The advent of checkpoint immunotherapy has revolutionised the treatment of solid cancers, resulting in durable responses in a number of patients. However the majority of patients do not respond to treatment, underscoring the need to better understand the mechanisms that underlie the immunological response to cancer. T cell receptor (TCR) repertoire analysis and immune checkpoint mapping are powerful tools to study the anti-tumoural immune response. This thesis explores the TCR repertoire and immune checkpoint landscape in muscle invasive bladder cancer (MIBC), non-small cell lung carcinoma (NSCLC) and metastatic melanoma. In patients with MIBC, immune checkpoint mapping and TCR repertoire analysis revealed similarities between lymphocytes in the urine and bladder tumour microenvironment. Urine-derived lymphocytes may therefore provide a non-invasive immune biomarker to track the evolution of the immune landscape in MIBC. The lung TRACERx study is a prospective study exploring the cancer genome evolution of early stage NSCLC. The TCR repertoire of multi-region tumour specimens was found to be distinct to non-tumour lung and PBMC. TCR repertoire heterogeneity amongst TCRs preferentially expanded in the tumour, was correlated to intratumoural genomic heterogeneity.
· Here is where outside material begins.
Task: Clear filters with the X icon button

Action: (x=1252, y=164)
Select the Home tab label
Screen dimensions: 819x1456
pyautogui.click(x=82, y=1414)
Intratumoural TCR expansion enriched for a tumour reactive T cell phenotype. These observations suggest a dynamic intra-tumoural T cell response related to the mutational landscape of NSCLC. The immune checkpoint landscape of treatment naive and anti-PD-1 treated metastatic melanoma patients was assessed by multiparametric flow cytometry. The checkpoint phenotype of PD-1 expressing tumour infiltrating lymphocytes (TILs) in treatment naive samples was heterogeneous. Drug bound effector TILs in anti-PD-1 treated melanoma co-expressed multiple immune checkpoint molecules that may have contributed to treatment resistance. Immune checkpoint mapping of CD8+ and CD4+FoxP3- cells and CD4+FoxP3+ (regulatory T cells) revealed differences in the expression level and frequencies of key co-inhibitory and co-stimulatory molecules. TCR repertoire analysis and T cell immune checkpoint mapping provide valuable and complementary tools for analysis of the immune response to solid cancers.